For years, Lupita endured brutal physical, sexual, and emotional abuse at the hands of her husband in El Salvador. Lupita’s husband treated her like she was his property and was incredibly controlling. On multiple occasions, she tried to leave him. But every time, her husband would relentlessly stalk and harass her, forcing her to return to him. In El Salvador, domestic violence is largely perpetrated with impunity, and resources for women like Lupita are scant.

While her husband always expected Lupita to be faithful to him, he openly cheated on her. As a result of his infidelity, he was infected with HIV, which he then transmitted to Lupita. Medical treatment for HIV positive people in El Salvador is substandard at best, and Lupita’s HIV progressed to become full-blown AIDS. At times she was seriously ill.

Lupita applied for asylum in hopes that she could begin her life anew in the United States, free from her husband’s abuse.

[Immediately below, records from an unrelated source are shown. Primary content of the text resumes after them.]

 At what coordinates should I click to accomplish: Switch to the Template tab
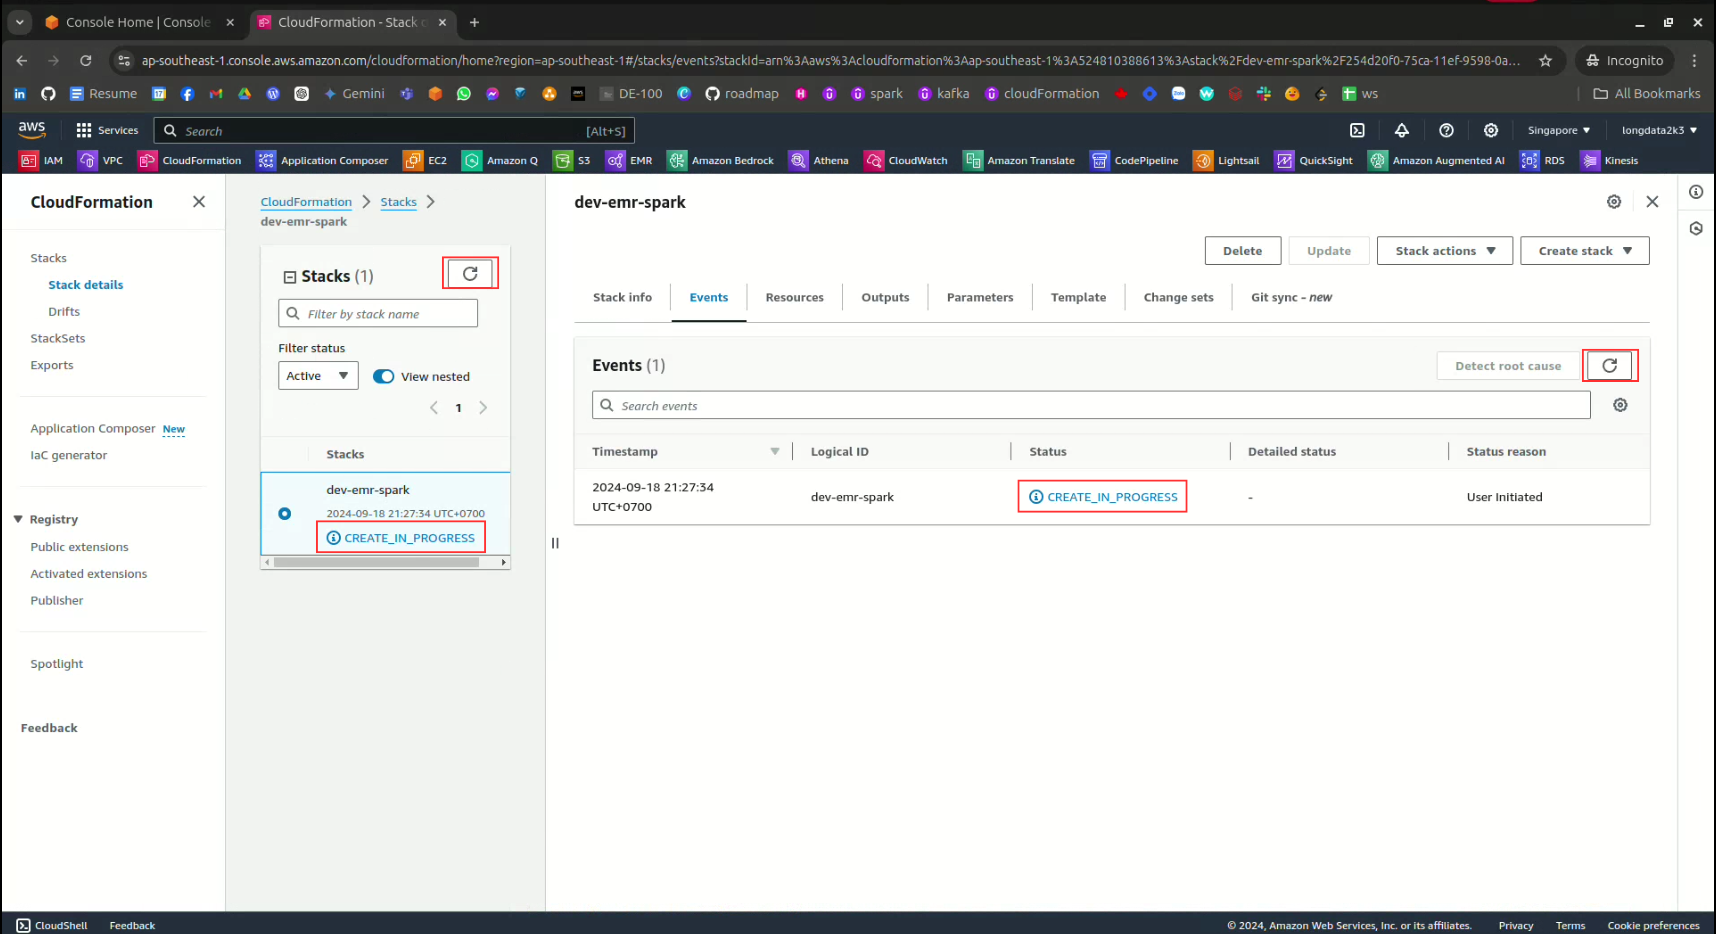tap(1078, 297)
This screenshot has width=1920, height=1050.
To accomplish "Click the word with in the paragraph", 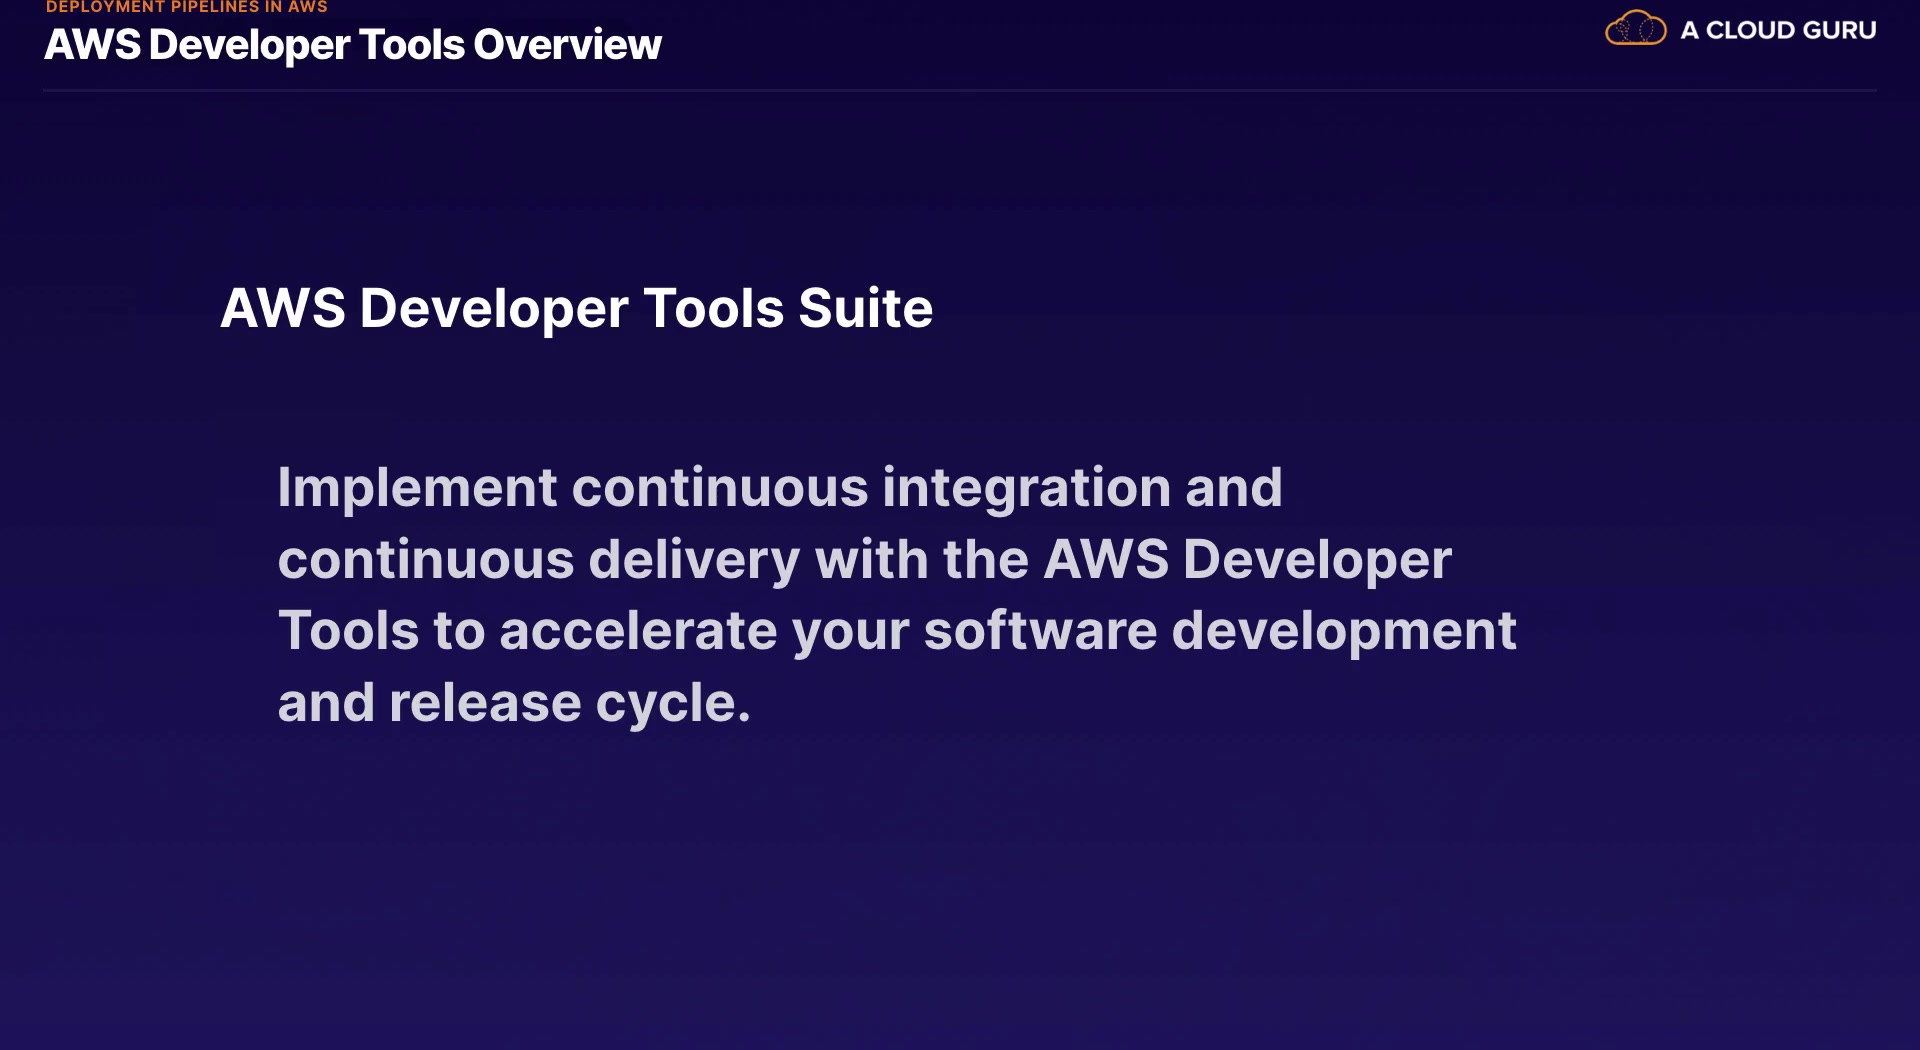I will (871, 560).
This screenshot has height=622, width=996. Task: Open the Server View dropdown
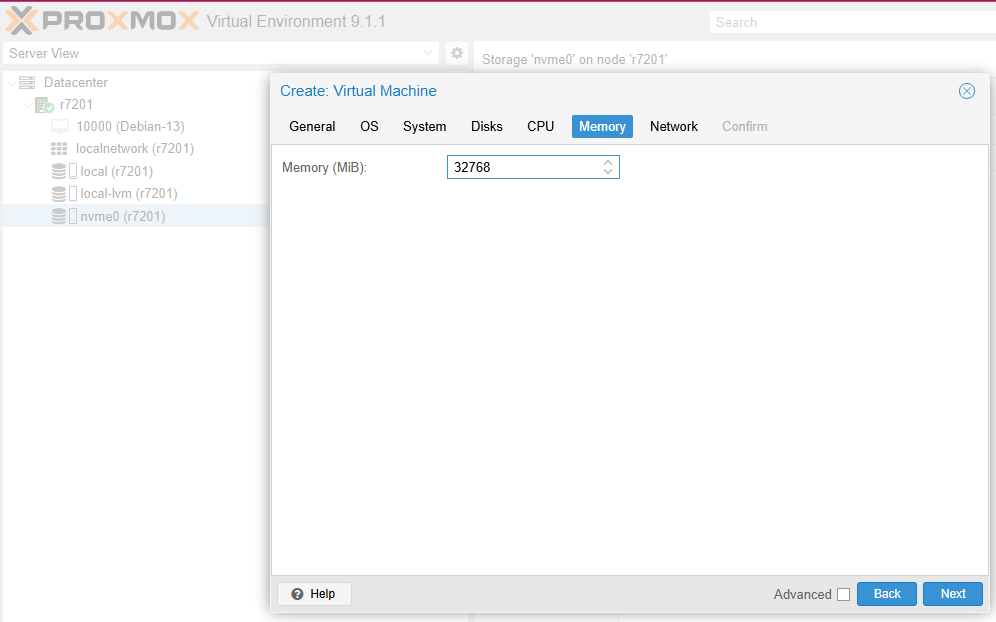point(428,53)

She made the incredibly difficult decision to leave her daughters, granddaughters, and job behind, knowing that if she remained in El Salvador her life would be in danger. Fortunately, Lupita’s asylum application was granted, and she now lives in safety in San Francisco. Since being granted asylum, Lupita has been able to access good medical care and now lives a full life. An activist at heart, Lupita has immersed herself in several community groups dedicated to advancing the rights of trans women and people living with HIV.

Lupita

Durante años, Lupita soportó brutales abusos físicos, sexuales y emocionales por parte de su esposo en El Salvador. El esposo de Lupita la trataba como si fuera su propiedad y era increíblemente controlador. Ella trató de dejarlo en múltiples ocasiones. Pero en cada una de ellas, su esposo la acosaba y hostigaba incesantemente, y la obligaba a volver con él. En El Salvador, la violencia doméstica se perpetra en gran medida con impunidad, y los recursos para mujeres como Lupita son escasos.

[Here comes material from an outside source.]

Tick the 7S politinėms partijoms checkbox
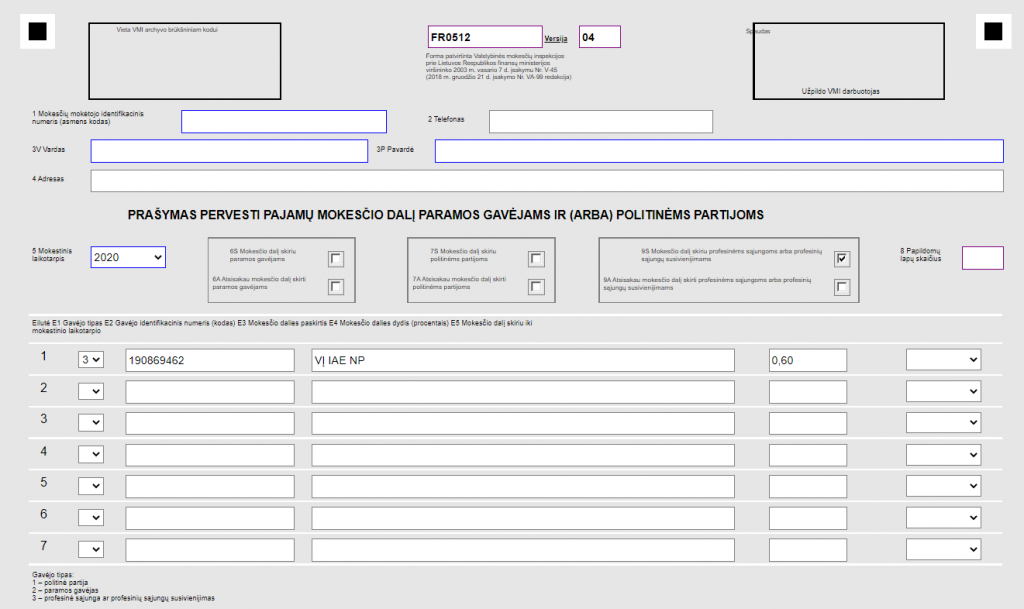Screen dimensions: 1024x609 tap(537, 260)
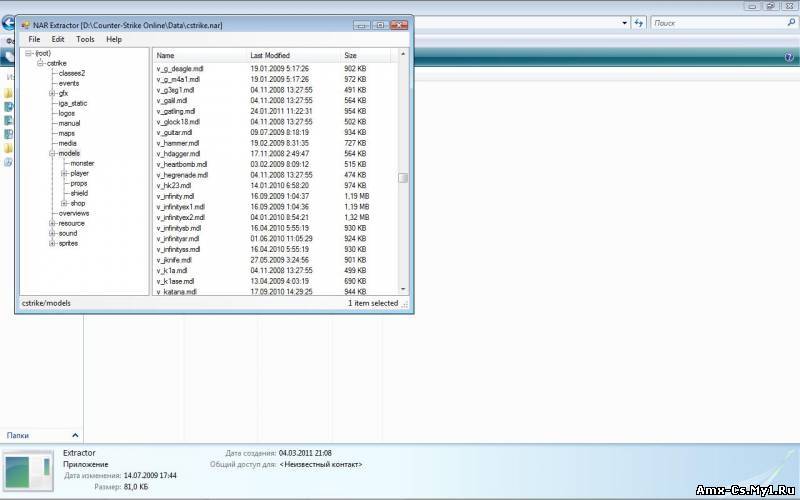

Mientras que su esposo siempre esperó que Lupita le fuera fiel, él la engañaba abiertamente. Como resultado de su infidelidad, se infectó con el VIH, el cual luego transmitió a Lupita. El tratamiento médico para personas con VIH positivo en El Salvador es deficiente en el mejor de los casos, y el VIH de Lupita avanzó hasta convertirse en SIDA. Hubo momentos en los que estuvo gravemente enferma.

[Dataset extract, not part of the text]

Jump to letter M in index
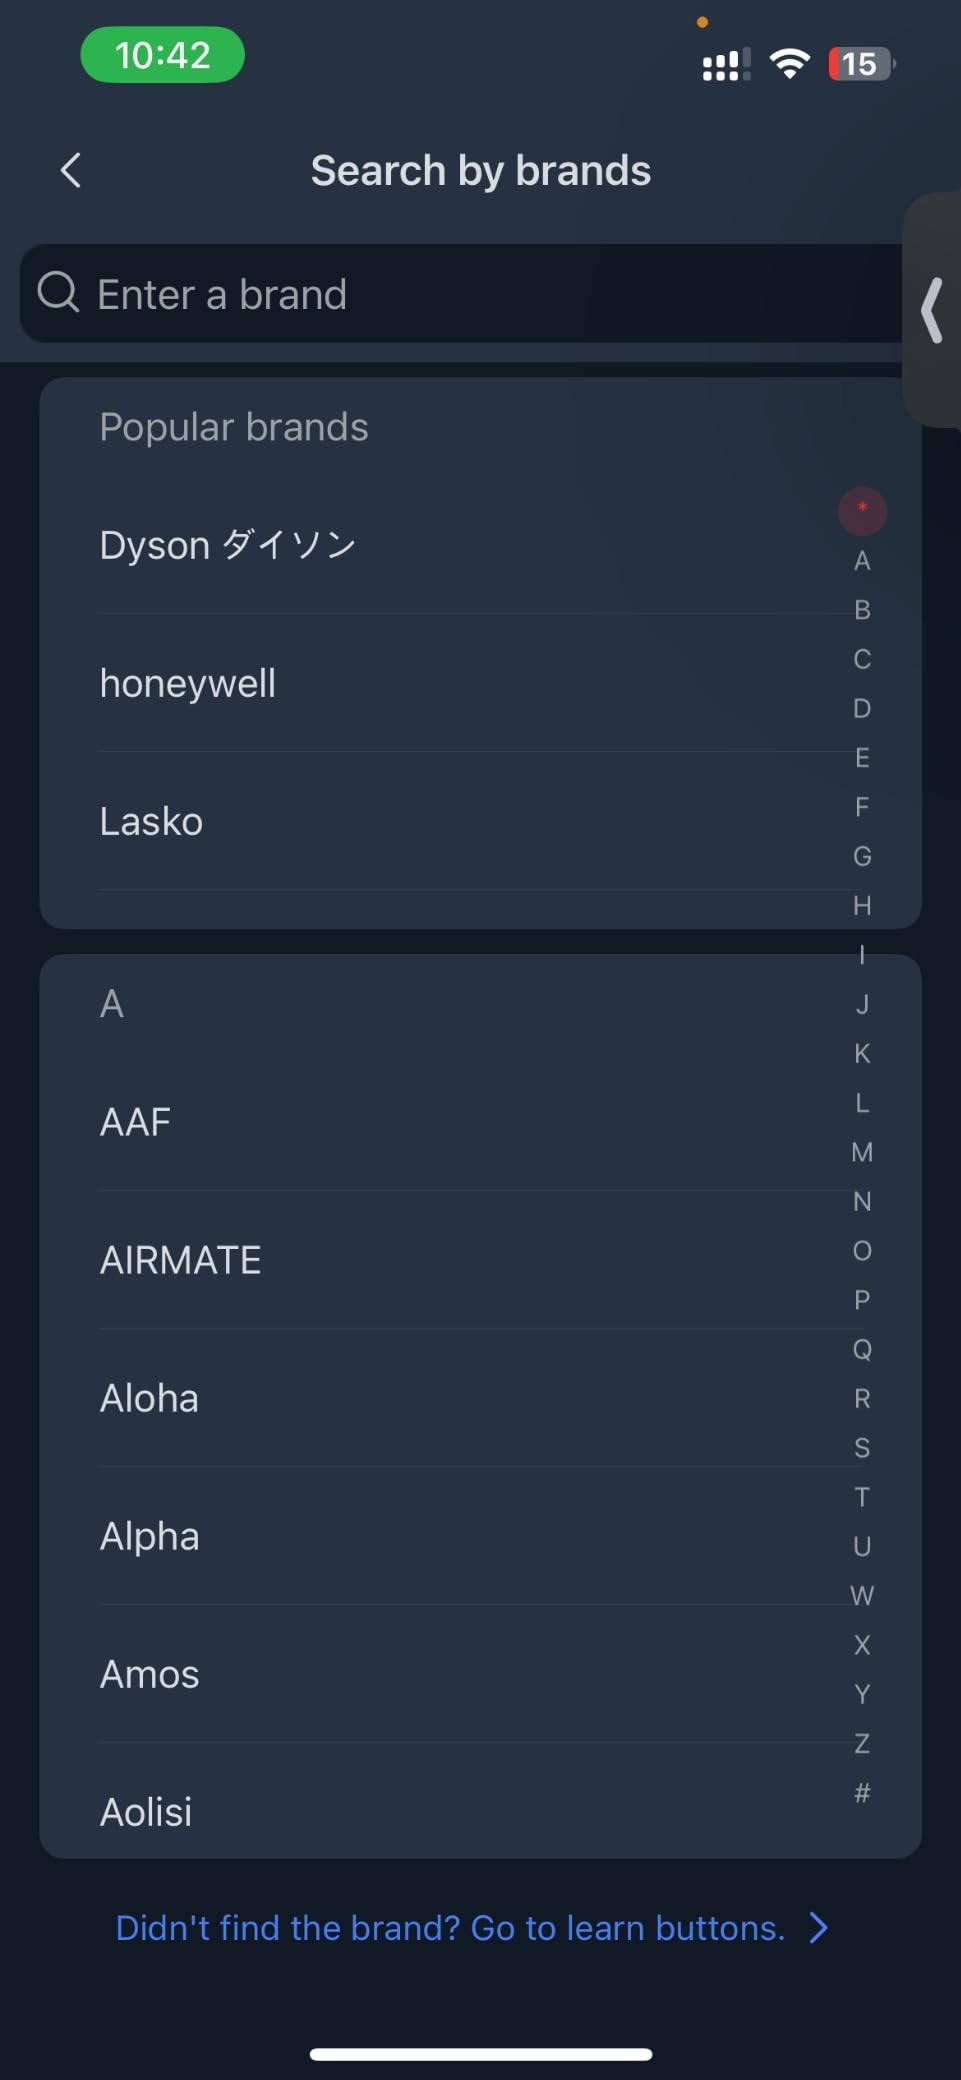click(862, 1152)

Lupita solicitó asilo con la esperanza de poder comenzar su vida nuevamente en Estados Unidos, libre del abuso de su esposo. Tomó la decisión increíblemente difícil de dejar a sus hijas, sus nietas y su trabajo, sabiendo que si se quedaba en El Salvador, su vida correría peligro. Afortunadamente, la solicitud de asilo de Lupita fue otorgada, y ahora vive segura en San Francisco. Desde que se le concedió asilo, Lupita ha podido acceder a una buena atención médica y ahora vive una vida plena. Una activista de corazón, Lupita se ha sumergido en varios grupos comunitarios dedicados a promover los derechos de las mujeres trans y las personas que viven con VIH.